Why I picked it up: Saving Ruby King got great reviews, and when it came up on my library hold list AND Scribd had it available on audio, I took that as a sign.
Ruby and Layla have been best friends since they were little girls. Layla’s father Jackson is the pastor at their church, and Ruby’s father, Lebanon, a childhood friend of Jackson’s, is an angry violent man with a lot of resentment toward Jackson. When the book opens, Ruby’s mother Alice has been murdered in their house, and Lebanon is the prime suspect. Ruby wants to escape her father’s iron grasp, and Layla is determined to rescue her and get her out of Chicago. Meanwhile, Lebanon and Jackson have their own secrets and a complex relationship to work out.
There is a lot to like about West’s debut novel. You may think you know who the villains are, but the characters in Saving Ruby King are too complex for that. The worst among them have themselves endured pain and trauma that made them who they are – and that trauma gets passed along to the next generation. Calvary Hope Christian Church serves as the center of this community, the omniscient observer of its congregants’ lives and interactions. In addition to the intense family drama, West covers institutional racism and the South Side and police violence. Saving Ruby King felt almost Shakespearean to me, with trauma, betrayal and murder threading in parallel through the generations. For a debut novel, this plot is impressively complex.

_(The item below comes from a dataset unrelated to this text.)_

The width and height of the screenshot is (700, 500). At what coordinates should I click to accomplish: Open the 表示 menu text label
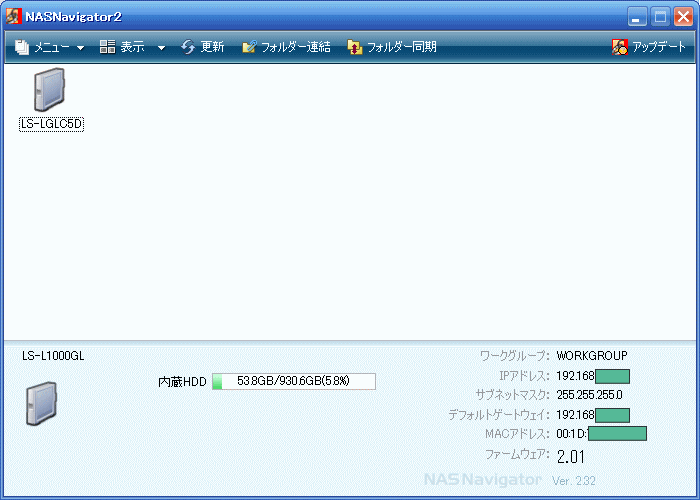click(x=133, y=47)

There were a few things that kept Saving Ruby King from being a five-star read. First, for the first 100 pages or so, I had a hard time keeping the bloodlines straight. Second, there was too much telling instead of showing when it came to the characters. I prefer to get into characters’ heads and understand their motivations through their actions rather than being told how they are feeling by the author. Overall, though, Saving Ruby King was a very good book, and I recommend it.

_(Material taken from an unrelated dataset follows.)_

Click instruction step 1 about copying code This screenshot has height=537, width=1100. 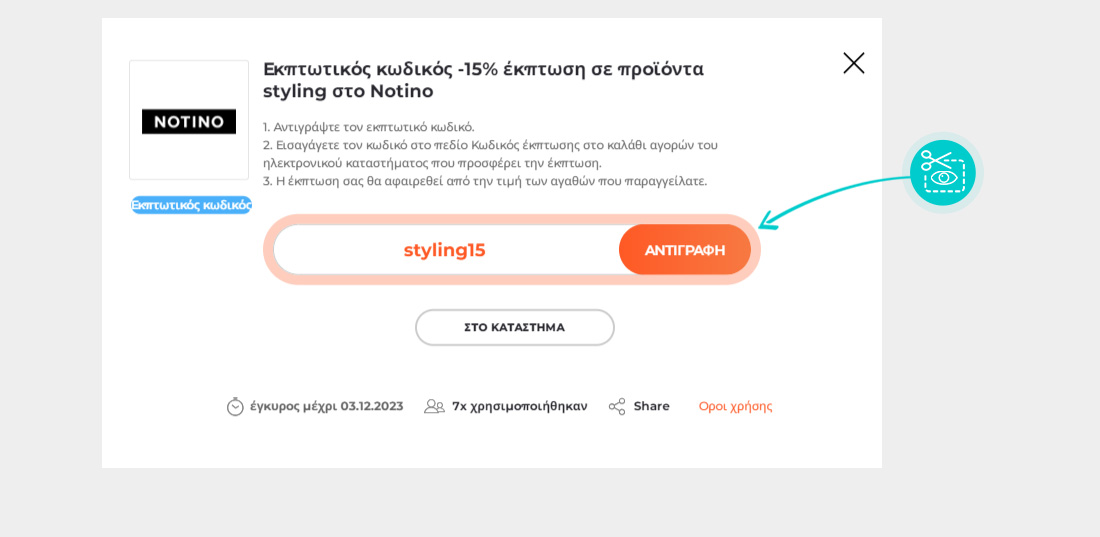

I listened to Saving Ruby King on audio. There are 5 narrators, and I thought the three male narrators were very good (Adam Lazarre-White, who voiced Lebanon, was excellent) but the two female narrators – the voices of Layla and Ruby – were weaker. They sounded too young and girly. Overall the audio is quite good, but some of my confusion in the beginning of the book may have been exacerbated by doing it on audio.
Saving Ruby King was Book #52 of 2020.